International career
- Years: Team / Apps / (Points)
- 2010: England U20s / 8 / (30)
- 2012: England Saxons / 3 / (0)
- 2013–2023: England / 78 / (180)
- 2024: Barbarians / 1 / (10)

= Jonny May =

England rugby union footballer (born 1990)

Jonathan James May (born 1 April 1990) is an English professional rugby union player who plays as a wing for Pro D2 club Soyaux Angoulême and formerly for the England national team.

May began his senior career at Gloucester, and also played for Moseley on loan. He moved to Leicester Tigers in 2017 and returned to Gloucester in July 2020. He made his debut for England in 2013. He earned 78 caps and scored 36 tries making him England's second highest try scorer. He announced his retirement from international rugby in October 2023.

== Early life ==
May was born in Chiseldon, Wiltshire. He studied at St Francis before he attended The Ridgeway School and Sixth Form College. As a child, May spent time playing and training at Wootton Bassett RFC in their Mini & Junior teams. He also trained with the academy of Swindon Town.

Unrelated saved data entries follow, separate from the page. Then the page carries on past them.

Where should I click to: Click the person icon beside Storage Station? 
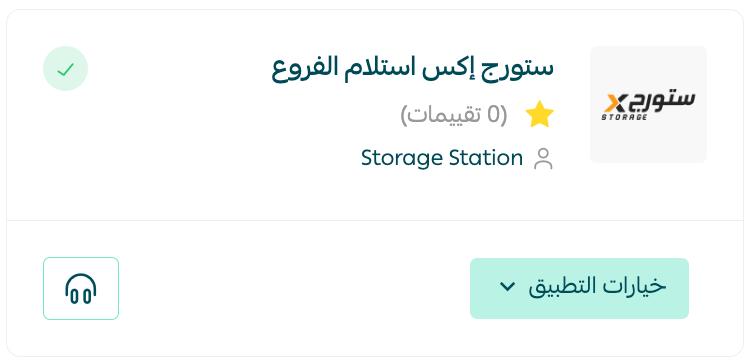point(543,159)
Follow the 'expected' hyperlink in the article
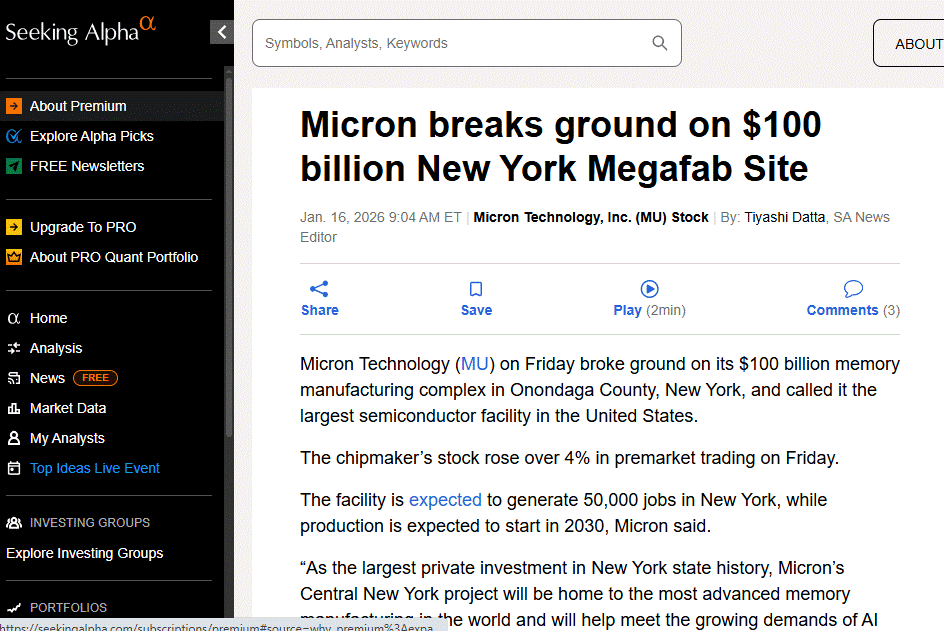Viewport: 944px width, 631px height. 445,500
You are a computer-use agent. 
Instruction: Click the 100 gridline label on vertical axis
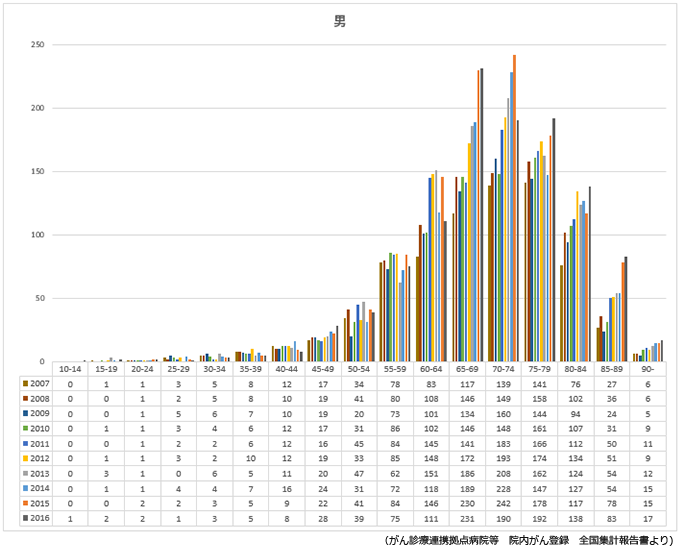pos(36,235)
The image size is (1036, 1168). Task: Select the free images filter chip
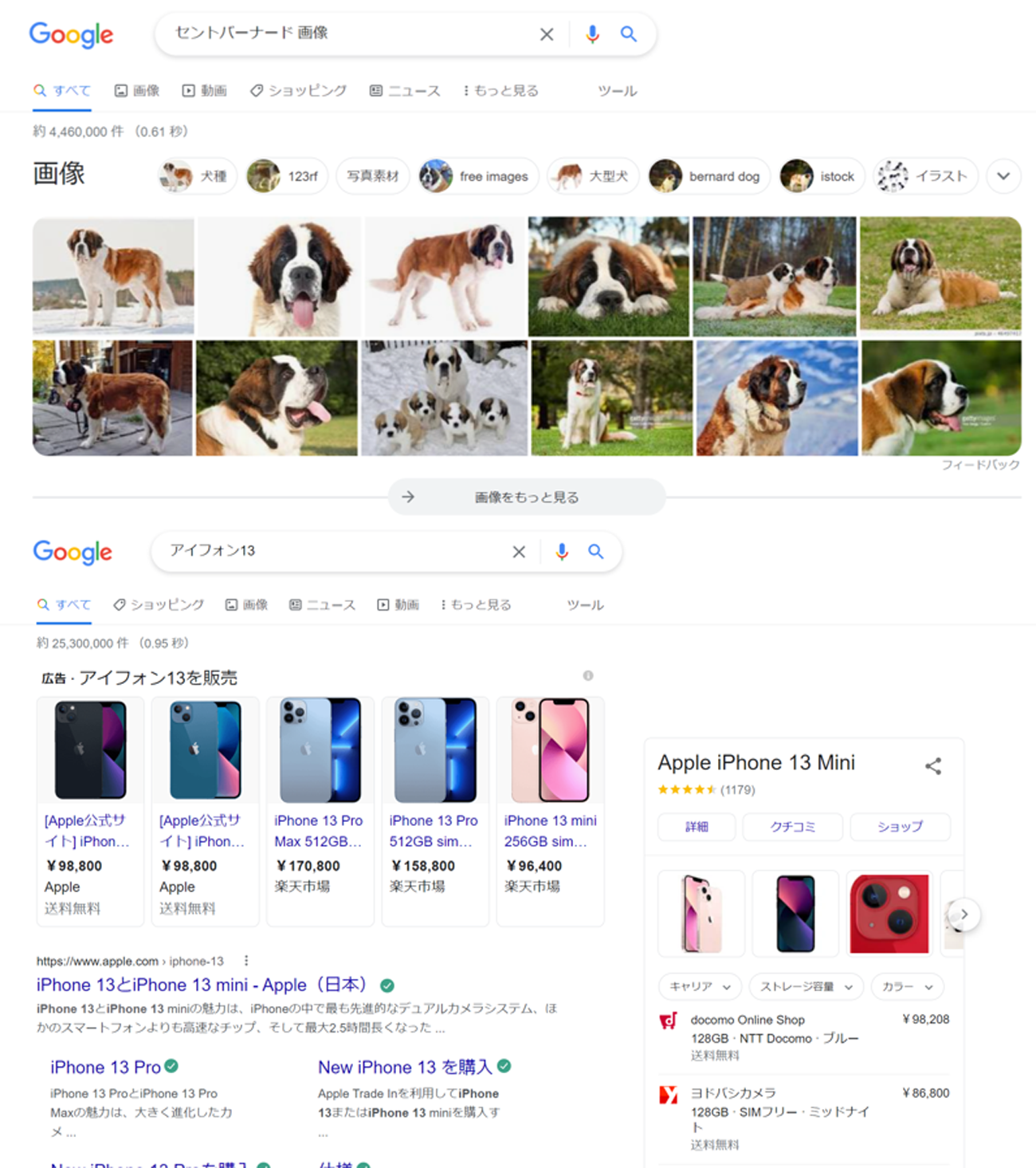(x=479, y=176)
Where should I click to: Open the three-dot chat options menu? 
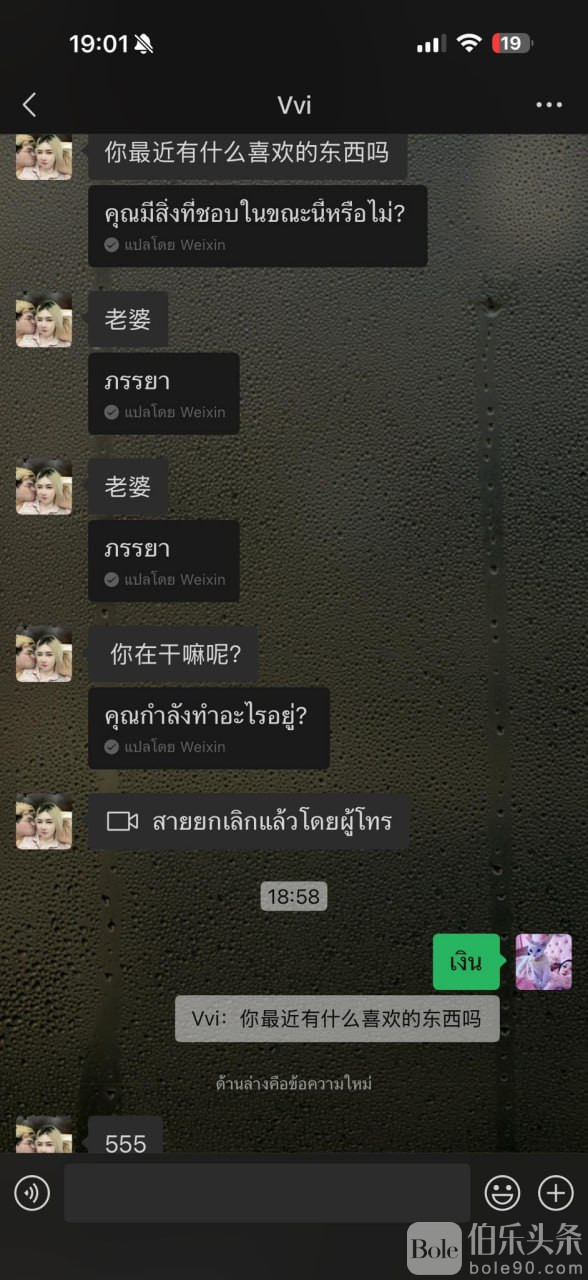(549, 105)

May then studied at Hartpury College, where he was a member of Hartpury College RFC, coached by Allan Lewis in a team that included future Wales and Lions wing Alex Cuthbert. A stint in Canberra led to a short spell with ACT Brumbies academy.

== Club career ==
After joining Gloucester's rugby academy, May made his first start for Gloucester Rugby in a pre-season friendly against Bath on 15 August 2009, and the next weekend he scored a try against Connacht after he had come off the bench. His first taste of first team action came in the Heineken Cup when he replaced Charlie Sharples against Newport Gwent Dragons and just over a month later he made his first start against London Wasps in the Anglo-Welsh Cup, playing on the wing.

On 20 February 2010, May was a late replacement for Gloucester's match against Leicester Tigers at Welford Road Stadium after Fuimaono-Sapolu pulled out with a 'dead leg'. Although Gloucester lost, May played well and scored a try on his Premiership debut. May made two more starts for Gloucester during the remainder of the season against London Wasps and Northampton Saints. During the 2009–10 campaign he also played for Championship club Moseley on loan.

In January 2012 May scored two tries from full-back at Kingsholm Stadium against Toulouse in the Heineken Cup. In March 2012 he was named as the inaugural winner of the LV= Breakthrough Player Award. May was named Gloucester's Young Player of the Year for 2011–2012, and his stunning solo effort against Harlequins was named Try-of-the-Season at the Aviva Premiership Awards. In December 2012, May signed a two-year contract extension with Gloucester until the end of the 2014–15 season.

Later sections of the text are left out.